In every organization that strives to survive and grow, the name “advisor” is seen as a title for wisdom, expertise, and accumulated experience. However, the difference between a true advisor and a formal one is not measured by the number of years or reports, but by their ability to be a fair critical mind that adds value without flattering, corrects without confusing, and saves the organization from itself before saving it from others.
In fact, a true advisor does not stand on the sidelines of decision-making, nor does he become a false witness in administration. His role begins when management stops listening to itself and when the organization needs someone to hold a mirror up to it without distortion. He is not a shadow manager, nor is he an adversary to the executive management, but rather a thinking partner who operates with intellect not position, and with responsibility not self-interest.
One of the most significant positives of having a true advisor is that he lends strategic depth to decisions, reduces improvisation, exposes risks before they occur, and contributes to building an institutional culture based on accountability and learning. Additionally, he protects leadership from isolation and breaks the cycle of “groupthink” that often brings down major institutions. Conversely, the most dangerous risk that may accompany the presence of an advisor is his transformation into a burden if his independence is lost, into a tool for justification if he is subjected to authority, or into a source of disruption if he oversteps his role and interferes in implementation rather than providing guidance.
Upon closer examination, institutional history is full of examples that confirm this equation. Internationally, the Enron experience is a glaring example of the failure of the consulting and oversight system; numerous advisors were found, but they lacked independence and moral courage, resulting in the company collapsing under the weight of closed decisions and silent complicity. On the other hand, the IBM experience shows how explicit strategic consulting contributed to redirecting the company during its crises, when unpopular but necessary advice was given to save the operational model.
Regionally, some transformational experiences in Gulf energy and telecom companies reveal how an independent strategic advisor played a pivotal role in restructuring, building governance, and adjusting the relationship between the owner and management, when given the space to speak the truth. In contrast, other Arab institutions have clearly failed when the advisor became merely a formal figurehead or a political reward, resulting in high-cost, low-impact decisions.
In the Jordanian context, some national institutions have proven that true consulting yields results when linked to local knowledge and understanding of the context, not by copying ready-made models. Conversely, other institutions have struggled when the title “advisor” was used to rotate positions or absorb criticism, resulting in the absence of impact while the title remained.
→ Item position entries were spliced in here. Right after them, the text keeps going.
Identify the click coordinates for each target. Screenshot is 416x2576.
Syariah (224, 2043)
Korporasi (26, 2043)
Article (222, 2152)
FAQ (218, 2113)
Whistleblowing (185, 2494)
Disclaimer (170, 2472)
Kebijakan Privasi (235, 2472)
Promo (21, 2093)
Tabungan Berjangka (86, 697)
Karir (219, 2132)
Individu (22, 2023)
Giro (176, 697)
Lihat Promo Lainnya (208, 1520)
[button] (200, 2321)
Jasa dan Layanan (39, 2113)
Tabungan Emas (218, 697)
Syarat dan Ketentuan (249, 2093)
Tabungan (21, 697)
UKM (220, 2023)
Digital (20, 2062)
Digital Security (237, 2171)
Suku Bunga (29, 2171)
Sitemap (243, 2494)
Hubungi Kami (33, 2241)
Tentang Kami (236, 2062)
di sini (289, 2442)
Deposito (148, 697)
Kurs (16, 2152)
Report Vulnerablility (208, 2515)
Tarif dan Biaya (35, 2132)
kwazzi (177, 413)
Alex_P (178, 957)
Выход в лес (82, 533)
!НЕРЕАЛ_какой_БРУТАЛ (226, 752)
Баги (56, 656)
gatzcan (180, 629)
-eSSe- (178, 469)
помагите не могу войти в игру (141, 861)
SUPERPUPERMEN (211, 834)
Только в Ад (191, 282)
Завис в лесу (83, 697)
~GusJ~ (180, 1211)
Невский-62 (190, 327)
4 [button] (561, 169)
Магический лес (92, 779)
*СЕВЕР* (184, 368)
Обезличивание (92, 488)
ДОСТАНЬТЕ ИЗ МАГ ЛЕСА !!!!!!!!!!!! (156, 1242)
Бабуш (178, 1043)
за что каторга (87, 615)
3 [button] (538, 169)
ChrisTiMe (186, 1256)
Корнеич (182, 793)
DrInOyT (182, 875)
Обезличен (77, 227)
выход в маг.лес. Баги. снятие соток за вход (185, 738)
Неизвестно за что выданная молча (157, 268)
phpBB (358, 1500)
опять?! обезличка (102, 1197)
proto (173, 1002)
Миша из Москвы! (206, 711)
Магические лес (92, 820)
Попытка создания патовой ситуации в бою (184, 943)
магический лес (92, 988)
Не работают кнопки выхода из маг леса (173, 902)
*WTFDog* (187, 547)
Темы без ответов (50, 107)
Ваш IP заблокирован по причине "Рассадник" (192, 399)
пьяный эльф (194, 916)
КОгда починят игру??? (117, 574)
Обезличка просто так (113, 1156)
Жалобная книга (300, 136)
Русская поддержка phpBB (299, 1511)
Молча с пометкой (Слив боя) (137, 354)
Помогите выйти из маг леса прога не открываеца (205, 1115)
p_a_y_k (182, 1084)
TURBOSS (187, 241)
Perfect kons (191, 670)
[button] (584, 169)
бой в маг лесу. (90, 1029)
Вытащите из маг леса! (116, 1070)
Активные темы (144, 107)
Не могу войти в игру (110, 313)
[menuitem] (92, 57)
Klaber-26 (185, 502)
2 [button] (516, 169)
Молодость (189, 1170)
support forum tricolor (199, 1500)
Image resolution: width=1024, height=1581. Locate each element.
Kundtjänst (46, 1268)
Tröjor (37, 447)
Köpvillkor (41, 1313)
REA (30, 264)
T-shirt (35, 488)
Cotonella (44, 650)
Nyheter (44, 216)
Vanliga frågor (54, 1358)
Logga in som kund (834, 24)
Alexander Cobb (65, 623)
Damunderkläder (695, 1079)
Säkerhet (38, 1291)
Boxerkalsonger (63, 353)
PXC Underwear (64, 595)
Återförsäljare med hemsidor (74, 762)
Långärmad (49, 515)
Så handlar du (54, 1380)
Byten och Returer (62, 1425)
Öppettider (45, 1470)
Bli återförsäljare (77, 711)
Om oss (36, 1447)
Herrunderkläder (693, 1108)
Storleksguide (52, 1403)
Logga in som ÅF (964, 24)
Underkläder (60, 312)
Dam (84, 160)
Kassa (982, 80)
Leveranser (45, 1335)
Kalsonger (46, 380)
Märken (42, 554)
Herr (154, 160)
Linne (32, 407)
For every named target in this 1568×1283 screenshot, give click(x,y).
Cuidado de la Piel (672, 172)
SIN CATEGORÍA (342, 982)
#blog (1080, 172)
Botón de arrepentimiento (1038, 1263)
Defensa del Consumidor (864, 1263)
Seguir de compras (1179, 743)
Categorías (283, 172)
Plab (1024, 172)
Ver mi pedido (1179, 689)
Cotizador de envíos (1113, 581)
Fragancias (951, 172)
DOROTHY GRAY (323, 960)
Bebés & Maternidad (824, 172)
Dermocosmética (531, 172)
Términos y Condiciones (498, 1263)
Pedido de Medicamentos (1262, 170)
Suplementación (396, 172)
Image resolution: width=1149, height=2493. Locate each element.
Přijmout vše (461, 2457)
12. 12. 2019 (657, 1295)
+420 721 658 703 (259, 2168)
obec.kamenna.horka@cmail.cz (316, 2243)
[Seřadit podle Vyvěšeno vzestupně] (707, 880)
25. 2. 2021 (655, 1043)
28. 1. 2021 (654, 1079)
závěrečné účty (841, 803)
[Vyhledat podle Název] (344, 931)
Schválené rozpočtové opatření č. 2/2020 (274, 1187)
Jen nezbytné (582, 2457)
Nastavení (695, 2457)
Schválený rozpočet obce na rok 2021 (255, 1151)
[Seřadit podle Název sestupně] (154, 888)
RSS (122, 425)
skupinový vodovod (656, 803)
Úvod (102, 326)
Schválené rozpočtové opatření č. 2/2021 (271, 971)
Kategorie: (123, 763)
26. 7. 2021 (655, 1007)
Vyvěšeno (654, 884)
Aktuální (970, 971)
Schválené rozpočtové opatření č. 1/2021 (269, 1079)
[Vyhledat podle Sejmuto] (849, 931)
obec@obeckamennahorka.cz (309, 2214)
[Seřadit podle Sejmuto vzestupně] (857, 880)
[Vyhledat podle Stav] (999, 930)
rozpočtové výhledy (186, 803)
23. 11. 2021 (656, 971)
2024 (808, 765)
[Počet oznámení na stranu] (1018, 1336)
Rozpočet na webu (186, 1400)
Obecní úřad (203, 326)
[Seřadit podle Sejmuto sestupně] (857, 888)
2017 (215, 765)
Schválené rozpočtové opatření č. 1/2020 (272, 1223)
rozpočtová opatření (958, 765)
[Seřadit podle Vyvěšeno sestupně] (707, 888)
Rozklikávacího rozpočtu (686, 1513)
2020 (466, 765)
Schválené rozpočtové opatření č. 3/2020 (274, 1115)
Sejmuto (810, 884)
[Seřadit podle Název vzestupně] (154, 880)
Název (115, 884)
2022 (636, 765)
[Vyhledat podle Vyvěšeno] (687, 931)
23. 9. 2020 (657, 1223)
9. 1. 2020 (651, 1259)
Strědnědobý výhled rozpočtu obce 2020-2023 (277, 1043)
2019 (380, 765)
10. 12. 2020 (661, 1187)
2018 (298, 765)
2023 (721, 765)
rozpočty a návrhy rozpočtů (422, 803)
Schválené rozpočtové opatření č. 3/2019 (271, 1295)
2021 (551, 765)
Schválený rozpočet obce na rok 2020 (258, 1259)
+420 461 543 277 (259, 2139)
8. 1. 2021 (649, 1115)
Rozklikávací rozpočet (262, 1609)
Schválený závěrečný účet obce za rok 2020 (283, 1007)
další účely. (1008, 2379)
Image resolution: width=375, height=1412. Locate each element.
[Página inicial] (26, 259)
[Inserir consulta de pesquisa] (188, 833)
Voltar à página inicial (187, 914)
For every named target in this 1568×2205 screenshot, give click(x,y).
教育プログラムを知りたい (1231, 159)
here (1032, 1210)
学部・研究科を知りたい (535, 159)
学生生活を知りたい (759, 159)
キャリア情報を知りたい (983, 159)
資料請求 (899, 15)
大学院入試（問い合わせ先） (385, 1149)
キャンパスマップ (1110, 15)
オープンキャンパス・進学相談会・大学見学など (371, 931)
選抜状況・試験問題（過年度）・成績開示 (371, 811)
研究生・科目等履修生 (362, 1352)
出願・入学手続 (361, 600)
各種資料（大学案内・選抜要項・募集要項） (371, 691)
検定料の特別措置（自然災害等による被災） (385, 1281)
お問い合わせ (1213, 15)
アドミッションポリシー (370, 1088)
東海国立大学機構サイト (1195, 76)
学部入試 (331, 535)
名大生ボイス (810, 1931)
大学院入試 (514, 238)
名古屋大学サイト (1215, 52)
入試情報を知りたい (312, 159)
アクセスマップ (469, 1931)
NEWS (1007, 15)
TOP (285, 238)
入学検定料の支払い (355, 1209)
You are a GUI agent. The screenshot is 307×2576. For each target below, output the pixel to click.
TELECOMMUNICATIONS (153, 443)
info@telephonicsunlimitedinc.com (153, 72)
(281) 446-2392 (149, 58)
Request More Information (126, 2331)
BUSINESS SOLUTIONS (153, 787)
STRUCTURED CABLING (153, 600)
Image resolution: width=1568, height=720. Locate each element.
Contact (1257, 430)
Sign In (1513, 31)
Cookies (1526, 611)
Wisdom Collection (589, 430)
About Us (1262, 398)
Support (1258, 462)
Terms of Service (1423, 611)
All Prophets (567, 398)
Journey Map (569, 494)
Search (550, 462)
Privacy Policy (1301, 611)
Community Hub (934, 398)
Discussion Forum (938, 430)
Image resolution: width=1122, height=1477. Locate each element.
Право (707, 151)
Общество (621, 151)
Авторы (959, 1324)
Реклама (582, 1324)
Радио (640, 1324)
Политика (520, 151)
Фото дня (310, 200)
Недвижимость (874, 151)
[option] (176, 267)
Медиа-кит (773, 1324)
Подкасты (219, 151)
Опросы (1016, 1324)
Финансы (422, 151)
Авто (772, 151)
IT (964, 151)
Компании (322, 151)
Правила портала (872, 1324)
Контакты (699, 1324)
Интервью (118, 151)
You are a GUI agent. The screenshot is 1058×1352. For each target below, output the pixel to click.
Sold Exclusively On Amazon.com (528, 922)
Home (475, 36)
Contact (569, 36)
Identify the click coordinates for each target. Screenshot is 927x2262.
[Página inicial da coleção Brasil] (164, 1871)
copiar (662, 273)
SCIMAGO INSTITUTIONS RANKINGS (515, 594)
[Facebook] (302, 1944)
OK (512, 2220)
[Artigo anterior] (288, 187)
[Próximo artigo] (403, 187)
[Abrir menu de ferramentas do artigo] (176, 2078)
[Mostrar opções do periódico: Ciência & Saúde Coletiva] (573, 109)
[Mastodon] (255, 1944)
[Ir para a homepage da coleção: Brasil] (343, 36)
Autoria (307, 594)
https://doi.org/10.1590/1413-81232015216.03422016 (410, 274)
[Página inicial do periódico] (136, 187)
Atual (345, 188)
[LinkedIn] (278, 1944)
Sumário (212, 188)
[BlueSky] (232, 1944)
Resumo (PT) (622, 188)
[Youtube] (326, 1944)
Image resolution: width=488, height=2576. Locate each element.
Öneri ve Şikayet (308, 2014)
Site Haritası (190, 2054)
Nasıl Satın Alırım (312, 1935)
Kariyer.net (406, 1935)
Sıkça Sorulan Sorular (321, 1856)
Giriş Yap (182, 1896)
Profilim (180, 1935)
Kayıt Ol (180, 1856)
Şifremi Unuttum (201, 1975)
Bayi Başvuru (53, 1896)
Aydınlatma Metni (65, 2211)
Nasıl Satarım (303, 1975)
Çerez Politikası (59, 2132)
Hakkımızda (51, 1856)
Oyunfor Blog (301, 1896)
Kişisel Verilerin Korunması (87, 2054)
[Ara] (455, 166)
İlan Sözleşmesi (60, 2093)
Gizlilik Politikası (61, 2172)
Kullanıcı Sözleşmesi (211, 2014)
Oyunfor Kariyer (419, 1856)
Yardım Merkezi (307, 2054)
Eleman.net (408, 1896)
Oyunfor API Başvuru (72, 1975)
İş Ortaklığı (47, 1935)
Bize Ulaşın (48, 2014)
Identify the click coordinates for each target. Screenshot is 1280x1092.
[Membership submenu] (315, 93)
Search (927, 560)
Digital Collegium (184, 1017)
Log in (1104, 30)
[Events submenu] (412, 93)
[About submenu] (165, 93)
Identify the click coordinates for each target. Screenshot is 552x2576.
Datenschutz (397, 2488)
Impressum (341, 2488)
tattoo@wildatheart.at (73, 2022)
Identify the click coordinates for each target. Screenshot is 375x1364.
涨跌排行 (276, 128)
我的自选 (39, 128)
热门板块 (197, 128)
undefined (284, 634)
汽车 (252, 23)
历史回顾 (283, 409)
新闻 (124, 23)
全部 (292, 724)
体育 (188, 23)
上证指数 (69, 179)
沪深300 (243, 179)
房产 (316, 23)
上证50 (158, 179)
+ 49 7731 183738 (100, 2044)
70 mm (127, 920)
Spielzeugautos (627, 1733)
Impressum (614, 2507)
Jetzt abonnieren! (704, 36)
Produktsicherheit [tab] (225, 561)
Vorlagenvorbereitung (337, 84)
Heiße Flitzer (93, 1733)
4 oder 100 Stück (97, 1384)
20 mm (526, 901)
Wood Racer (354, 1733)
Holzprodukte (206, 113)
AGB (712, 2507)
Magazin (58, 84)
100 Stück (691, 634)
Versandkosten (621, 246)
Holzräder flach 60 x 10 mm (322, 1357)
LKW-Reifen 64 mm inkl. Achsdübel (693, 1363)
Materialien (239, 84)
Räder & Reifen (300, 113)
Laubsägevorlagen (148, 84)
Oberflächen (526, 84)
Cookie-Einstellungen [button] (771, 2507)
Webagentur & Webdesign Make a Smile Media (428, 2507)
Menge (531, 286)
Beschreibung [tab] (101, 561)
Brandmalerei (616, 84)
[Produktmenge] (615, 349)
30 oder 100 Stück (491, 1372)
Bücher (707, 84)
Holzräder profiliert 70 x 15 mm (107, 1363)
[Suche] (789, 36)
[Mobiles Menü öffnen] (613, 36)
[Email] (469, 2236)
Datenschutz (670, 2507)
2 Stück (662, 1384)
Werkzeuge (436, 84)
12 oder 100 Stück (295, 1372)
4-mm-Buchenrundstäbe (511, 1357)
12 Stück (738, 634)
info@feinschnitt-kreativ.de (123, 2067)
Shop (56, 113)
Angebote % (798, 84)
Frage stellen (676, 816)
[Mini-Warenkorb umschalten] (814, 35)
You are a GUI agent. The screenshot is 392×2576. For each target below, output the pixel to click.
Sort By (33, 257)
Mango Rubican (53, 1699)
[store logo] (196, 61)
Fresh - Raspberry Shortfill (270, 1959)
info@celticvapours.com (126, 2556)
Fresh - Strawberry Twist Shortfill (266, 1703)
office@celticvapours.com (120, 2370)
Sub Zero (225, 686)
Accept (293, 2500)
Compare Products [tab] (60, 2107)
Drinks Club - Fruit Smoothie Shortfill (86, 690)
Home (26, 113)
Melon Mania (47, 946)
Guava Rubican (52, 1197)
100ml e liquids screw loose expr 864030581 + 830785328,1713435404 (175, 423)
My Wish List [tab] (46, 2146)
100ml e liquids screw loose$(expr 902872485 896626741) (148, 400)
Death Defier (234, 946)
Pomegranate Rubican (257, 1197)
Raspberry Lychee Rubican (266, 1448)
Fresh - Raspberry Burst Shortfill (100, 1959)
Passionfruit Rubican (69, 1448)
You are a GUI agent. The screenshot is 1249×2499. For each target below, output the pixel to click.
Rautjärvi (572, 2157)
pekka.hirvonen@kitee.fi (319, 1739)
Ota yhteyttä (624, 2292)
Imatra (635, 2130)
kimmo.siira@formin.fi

Therefore, the true advisor is not one who pleases the administration, but one who protects the organization. He doesn’t write what is requested of him, but says what needs to be said at difficult times. He excels in choosing the moment, accuracy of expression, logical sequence of thoughts, and prioritizes the public interest over personal considerations. When the organization understands this role, and grants him independence and respect, the advisor transforms from an administrative cost into a strategic asset. However, when he is stripped of his meaning, he is nothing but a witness to a decline that could have been avoided.